Transcriber’s Notes:
(1)On the author: Robert Campbell, a Jamaican-born journalist, was a member of the Niger Valley Exploring Party of 1859-60, which was organised by free Africans in the Americas to look at the possibility of settling black immigrants in West Africa. After visiting Ilorin and other areas, he settled with his family on the West African coast in what was then the British colony of Lagos, on the coast of Nigeria. He established the Anglo-African newspaper there and became a prominent resident of the Colony.
(2)On “Nasamo” (Nasama, Nasamu) and “Dangarri” (Sarkin Dongari, Dogari, Dungari): these were two major figures in Ilorin in the middle of the nineteenth century. Both were elite slaves of the emir.
(3)Campbell visited Ilorin after Bowen and Clarke did so. Both Bowen and Clarke met Nasamo’s wife; by the time Campbell met Nasamo he was a widower.
Chapter VI, “Miscellaneous”
61. Slaves are often found filling the most exalted positions: thus at Abbeokuta, all the king’s chief officers are his slaves, and they are among his most confidential advisers.
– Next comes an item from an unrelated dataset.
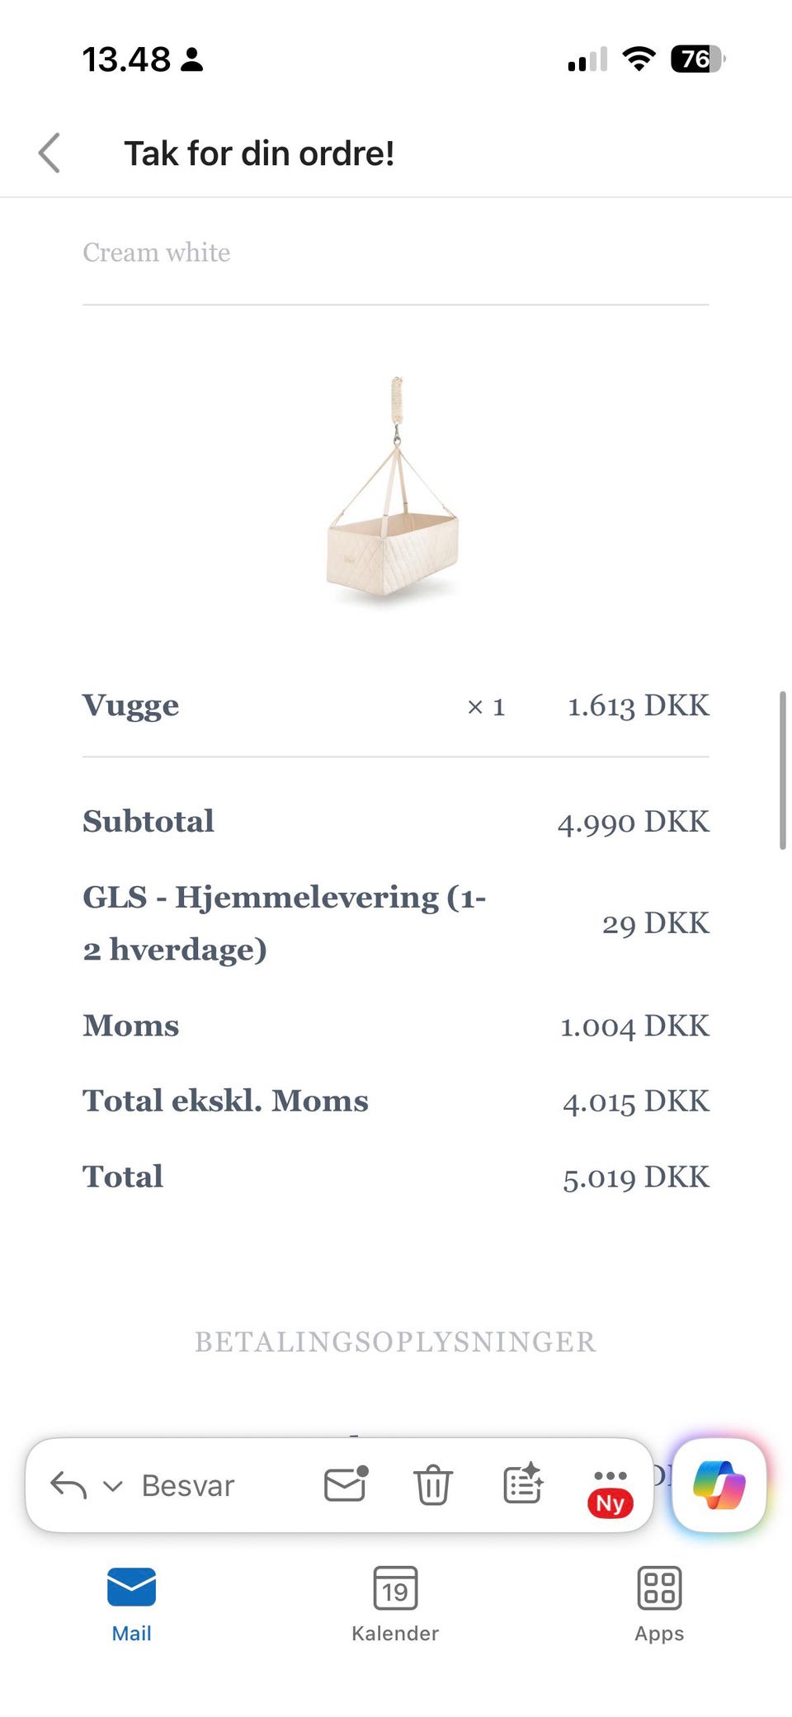The height and width of the screenshot is (1717, 792).
Task: Tap the Wi-Fi status icon
Action: 639,59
On certain state occasions, one or other of these slaves is often permitted to assume in public the position of the king, and command and receive in his own person the homage and respect due to his master. So in Ilorin, Dungari, the prime minister of the king, daily sits in the market-place to receive the homage of the populace intended for the king, and yet Dungari, really the most important personage of the kingdom, and in rank even above the king’s own sons, is a slave. Instances of this kind might be afforded almost indefinitely.
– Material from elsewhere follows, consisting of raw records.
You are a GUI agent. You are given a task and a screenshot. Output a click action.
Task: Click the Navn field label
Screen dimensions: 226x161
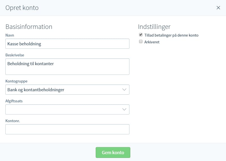pos(10,35)
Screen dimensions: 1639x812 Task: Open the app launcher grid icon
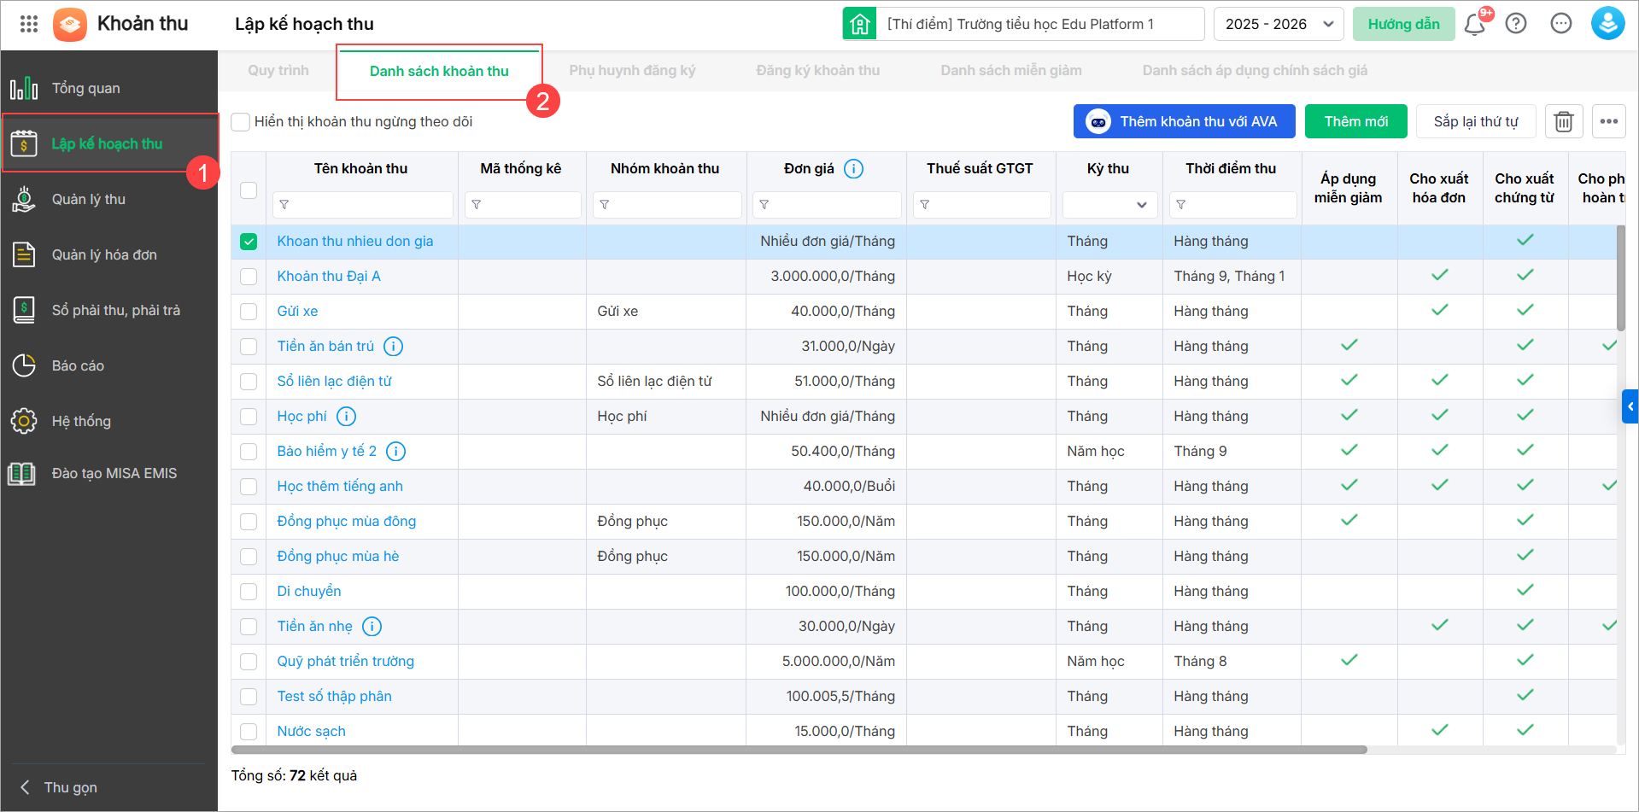click(29, 24)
Slaves are procured chiefly by conquest, sometimes in warfare as justifiable and even more so than the wars waged among civilized nations; at other times predatory, and undertaken solely for their capture. Not a few incur slavery as a penalty for crime. Some are sold to defray either their own debts, or it may be the debts of others for which they have become liable; and frequently children are kidnapped and sold away into distant parts./
62. Although but a few years since every heathen town in this region abounded with slave-markets, there is now, doubtless through the influence of Christian civilization, nothing of the kind seen; and although it would be unsafe to say that slaves are not sometimes sold, yet if so, it is done secretly. The first and only marts we met for “this description of property,” were at Ilorin, a Mohammedan kingdom. There was there, besides several numbers exposed in different places throughout the town, a large market, the Gambari, almost exclusively devoted to their sale, and in which there were certainly not less than from five to six hundred. Christian America and Mohammedan Ilorin do with complacency what the heathens of Yoruba and Egba feel it a disgrace to practise.
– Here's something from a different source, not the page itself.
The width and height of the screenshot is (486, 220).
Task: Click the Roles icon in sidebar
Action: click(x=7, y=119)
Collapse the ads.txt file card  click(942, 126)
At Ilorin we sojourned with Nasamo, the king’s sheriff, in whose company only we were permitted to walk about the city. On arriving at the Gambari market in one of our excursions, he pointed to the slaves and jocularly asked whether I wished to purchase. I embraced the opportunity to show him the wrong of making slaves of our fellows, and the great injury which it inflicted not only upon those who suffer, but also on those who practise it. Nasamo fills a high position in the state, and is the master of a large number of slaves; nevertheless he is himself a/
63. slave, and doubtless thought of his youthful home and dear parents from whom he was stolen. He admitted all I said, and observed that he wished there was no such thing; but while it existed it was better that they be exposed in the markets than that they should be sold privately, “for then bad men would seize the defenseless and our children, and we would not know where to find them.”
The Mohammedans do not sell their co-religionists into slavery: they sometimes hold them as slaves, but only when they were bought as heathens and converted after coming into their possession; but these are never after sold.
Chapter IX, “Ilorin”
101. [on arrival at Ilorin] We . . . hastened to the house of Nasamo, the sheriff or public executioner, to which we were directed by the advice of the Rev. Mr. Reid, who had not long before visited Ilorin . . . Nasamo, though evidently not less than seventy or eighty years old, is yet vigorous both in mind and physical constitution. He was the first important personage we met without a single wife: he had one who made him the father of three or four daughters, but since her death he has lived a widower. One of his daughters attends to his domestic affairs.
Early the following day we sent our interpreter to salute the king . . . The interpreter was conducted to Dungari, the king’s prime-minister, who received, and conveyed the message to his master./
102. Shortly after [this] we received a return salutation from his majesty, together with a large vessel of well-prepared native food, sufficient to feed both ourselves, and attendants for the day, also a similar present from Dungari. These presents were continued for the whole time we remained in the town . . .
Every day we were requested to prepare to visit the king, but were continually put off . . . till the fourth day, when we were led into his presence. This . . . occasioned us considerable inconvenience, for we were in the mean time virtually prisoners, not being permitted to go out of our uncomfortable quarters until we had first seen his majesty, and obtained his gracious consent to see the town; and even after this consent was obtained, we were only permitted to go out accompanied by Nasamo . . .
. . . .
104. We were placed about four yards in front of [the king], to the right of the company, except Dungari, who with our interpreter was on the right of us. Although the king understands Aku [Yoruba] well, and therefore could converse directly with our interpreter, yet the customs of his court require, that all that is said be communicated to him in Fulanee by Dungari, who as before remarked . . . is, except the king, the most important personage of Ilorin. He is by birth a Fulanee, but of the blackest type of Negroes . . .
. . . .
105. Accompanied by our soi-disantjailer, we made several excursions through the town . . ./
. . . .
106. To the Gambari market, allusion has already been made as the greatest depot for the sale of slaves, besides which, there were exposed for sale fine horses, donkeys, mules, horse-trappings, swords, leather work, silk clothing, tobes, antimony, salt, cola nuts, stationery, etc. etc. . . .
The day before we departed we received a special invitation to exhibit our curiosities—my watch, fowling-piece, etc. —to the king, which . . . induced the remark from Dungari: “Verily,/
107. if I had not a strong mind, I would embrace the customs and religion of such a people.”